We got there in time to catch the beginning of support act Leena (Thavisin). With a strapless black evening dress, glittering, chandelier-length ear rings, and mostly capo-ed steel-string acoustic guitar, Leena is, as they say, a package. Well-tanned, elegantly svelte and with model looks, the girl can sing and write a song.
I gave her three songs to see if she could change gears from the mixture of wistful, wistfully defiant, and defiantly wistful songs she began with. No.
But that's the postpunk in me.Having supped at the alt.folk and alt.country altars of Gram Parsons, and Gillian Welch, and the junkyard cocktail-jazz-blues of Tom Waits, no Jewel-esque, post-Waifs ingenue will resonate much beyond platitudes like - 'She'd win Australian Idol, on looks alone.' Is she one to watch? Well, if you like Missy Higgins, or Jewel, then worth a look and listen, but I found her sophisticated folk-pop twee. She might end up on screen though.
And so, we left the flat-carpeted Tasman Hall, headed out to the foyer for a couple of overpriced 15oz Cascade Draughts and looked out onto Sandy Bay toward Hobart, some Pacific Gulls perched high on the roof behind us, squawking, and waited for Rufus.
When he did appear on stage, a simple grand piano in the front-centre and microphones over both the piano and closer to the foldback speakers near the edge, his boyish flop of hair and long sideburns sat neatly on a Peter Allen-style outfit: milkybar white jeans and a multi-colour short-sleeved body shirt, tucked in. 'I'm trying to get in the summer-feel' Rufus told us, comparing Hobart to the similarly changeable (cold) summers of his former hometown of Montreal. A touch of the warmth of Rio - especially with his first shirt-button ajar.
This was to be a solo performance, played mostly from the piano, although there were about seven or so songs perfomed on a variety of steel-string acoustic guitars - the crowd-favourite 'California' being one.
Rufus, rufus, rufus! The man can sing, write a song - lyrics and melody, and he can accompany himself on piano, exquisitely. There were moments here: the French-lyric tune with a waltz-time piano underneath that was performed with such a singular feel for tempo that I couldn't believe that the flowing vocal-melody was in the same time; and yet it synchronized, perfectly. Another highlight was a song from Release the stars sung in a falsetto, giving us the chance to hear his higher register, which was beautiful - not so much wistful, as transcendent.
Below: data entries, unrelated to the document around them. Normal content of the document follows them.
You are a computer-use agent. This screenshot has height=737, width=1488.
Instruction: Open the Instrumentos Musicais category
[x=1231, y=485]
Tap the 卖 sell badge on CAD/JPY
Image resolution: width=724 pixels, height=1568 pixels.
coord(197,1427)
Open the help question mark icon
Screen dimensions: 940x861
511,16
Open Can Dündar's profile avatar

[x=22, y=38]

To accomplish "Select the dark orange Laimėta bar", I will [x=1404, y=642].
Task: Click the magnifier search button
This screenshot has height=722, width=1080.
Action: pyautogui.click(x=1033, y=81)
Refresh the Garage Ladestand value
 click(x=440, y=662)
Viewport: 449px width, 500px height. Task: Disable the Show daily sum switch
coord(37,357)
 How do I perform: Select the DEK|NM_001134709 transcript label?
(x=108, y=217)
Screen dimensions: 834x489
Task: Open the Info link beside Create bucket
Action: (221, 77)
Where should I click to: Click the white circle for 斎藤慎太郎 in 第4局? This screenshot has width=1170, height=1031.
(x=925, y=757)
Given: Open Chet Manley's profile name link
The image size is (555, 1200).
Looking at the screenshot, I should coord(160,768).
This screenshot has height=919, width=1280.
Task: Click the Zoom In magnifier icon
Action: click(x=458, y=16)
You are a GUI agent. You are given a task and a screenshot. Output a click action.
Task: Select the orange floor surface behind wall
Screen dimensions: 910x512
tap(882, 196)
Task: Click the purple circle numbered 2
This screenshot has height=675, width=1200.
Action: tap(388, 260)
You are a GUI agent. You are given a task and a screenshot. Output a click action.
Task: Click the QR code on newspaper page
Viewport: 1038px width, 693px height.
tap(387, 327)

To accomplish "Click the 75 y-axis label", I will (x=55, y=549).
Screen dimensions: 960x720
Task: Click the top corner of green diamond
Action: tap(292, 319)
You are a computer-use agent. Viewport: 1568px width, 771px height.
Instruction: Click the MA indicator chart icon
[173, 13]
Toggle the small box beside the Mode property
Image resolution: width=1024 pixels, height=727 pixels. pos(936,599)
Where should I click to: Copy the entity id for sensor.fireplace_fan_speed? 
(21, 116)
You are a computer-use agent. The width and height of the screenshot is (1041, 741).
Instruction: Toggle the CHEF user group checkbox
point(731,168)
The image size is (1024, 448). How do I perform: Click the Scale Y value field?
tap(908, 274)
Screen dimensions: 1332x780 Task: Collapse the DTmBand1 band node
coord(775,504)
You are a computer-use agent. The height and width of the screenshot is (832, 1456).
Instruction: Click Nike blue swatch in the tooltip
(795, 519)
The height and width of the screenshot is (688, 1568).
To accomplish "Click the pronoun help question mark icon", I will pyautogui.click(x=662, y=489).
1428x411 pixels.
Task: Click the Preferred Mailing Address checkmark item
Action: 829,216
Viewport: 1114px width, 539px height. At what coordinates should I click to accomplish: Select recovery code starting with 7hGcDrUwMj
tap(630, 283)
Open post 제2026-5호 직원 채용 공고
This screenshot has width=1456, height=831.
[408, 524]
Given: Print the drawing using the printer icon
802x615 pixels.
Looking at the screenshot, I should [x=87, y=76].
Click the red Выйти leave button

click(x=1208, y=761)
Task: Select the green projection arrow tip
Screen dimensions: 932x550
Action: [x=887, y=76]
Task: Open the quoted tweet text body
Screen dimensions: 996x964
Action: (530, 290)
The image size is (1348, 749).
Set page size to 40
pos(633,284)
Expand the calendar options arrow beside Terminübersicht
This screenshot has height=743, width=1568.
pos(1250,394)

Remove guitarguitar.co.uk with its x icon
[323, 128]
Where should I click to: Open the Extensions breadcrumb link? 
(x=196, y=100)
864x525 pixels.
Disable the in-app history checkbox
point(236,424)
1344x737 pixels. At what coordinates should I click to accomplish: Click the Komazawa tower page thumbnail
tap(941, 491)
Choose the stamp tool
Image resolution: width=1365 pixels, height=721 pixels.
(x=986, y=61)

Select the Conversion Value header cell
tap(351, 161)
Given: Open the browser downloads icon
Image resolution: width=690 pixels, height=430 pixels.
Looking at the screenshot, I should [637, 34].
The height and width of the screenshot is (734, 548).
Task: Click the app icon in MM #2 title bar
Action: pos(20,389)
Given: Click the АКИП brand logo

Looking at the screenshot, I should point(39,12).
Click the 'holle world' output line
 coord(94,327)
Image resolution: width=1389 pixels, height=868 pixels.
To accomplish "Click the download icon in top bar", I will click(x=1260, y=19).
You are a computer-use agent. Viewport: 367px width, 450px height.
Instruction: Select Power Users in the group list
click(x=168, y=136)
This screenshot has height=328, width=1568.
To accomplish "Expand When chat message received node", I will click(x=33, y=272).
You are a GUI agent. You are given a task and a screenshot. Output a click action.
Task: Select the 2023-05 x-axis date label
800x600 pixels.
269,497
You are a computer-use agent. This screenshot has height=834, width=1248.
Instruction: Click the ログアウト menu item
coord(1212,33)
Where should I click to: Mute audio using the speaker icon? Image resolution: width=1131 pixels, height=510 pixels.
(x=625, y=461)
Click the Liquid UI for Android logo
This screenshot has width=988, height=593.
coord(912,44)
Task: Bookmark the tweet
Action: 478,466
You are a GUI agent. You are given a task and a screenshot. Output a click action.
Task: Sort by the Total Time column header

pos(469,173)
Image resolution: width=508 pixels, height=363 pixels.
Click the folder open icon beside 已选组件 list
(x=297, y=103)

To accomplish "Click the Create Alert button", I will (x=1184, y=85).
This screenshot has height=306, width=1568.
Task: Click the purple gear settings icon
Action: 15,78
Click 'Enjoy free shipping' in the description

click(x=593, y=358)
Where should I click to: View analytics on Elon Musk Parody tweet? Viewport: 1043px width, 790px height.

But what struck me most was that his baritone vibrato, his perfect pitching melded with either guitar or piano mostly sounded orchestral. What I mean to say is that the harmonic overtones that are produced by and in his voice, I think, set in play oscillations and rhythms that counterpoint those emanating from the other instrument. Descriptions like, full, rich, orchestral, resonating, don't do justice to this sound. This is not to say that his baritone vibrato, especially at the volume we heard it, didn't at times become repetitive. It did, and when the third beer had me up and out the Hall doors, upon attempting to re-enter mid-song I was stopped by an usher who was then told by another patron that 'He's too nasal, for me', it hit me later that Rufus' nose is a key resonating chamber that can grate, sometimes, but mostly promotes this ineffable oscillating chamber-music. Another cliche that comes to mind is that the song begins to sing itself, and there is a choir of voices audible, and a chamber of instruments supporting.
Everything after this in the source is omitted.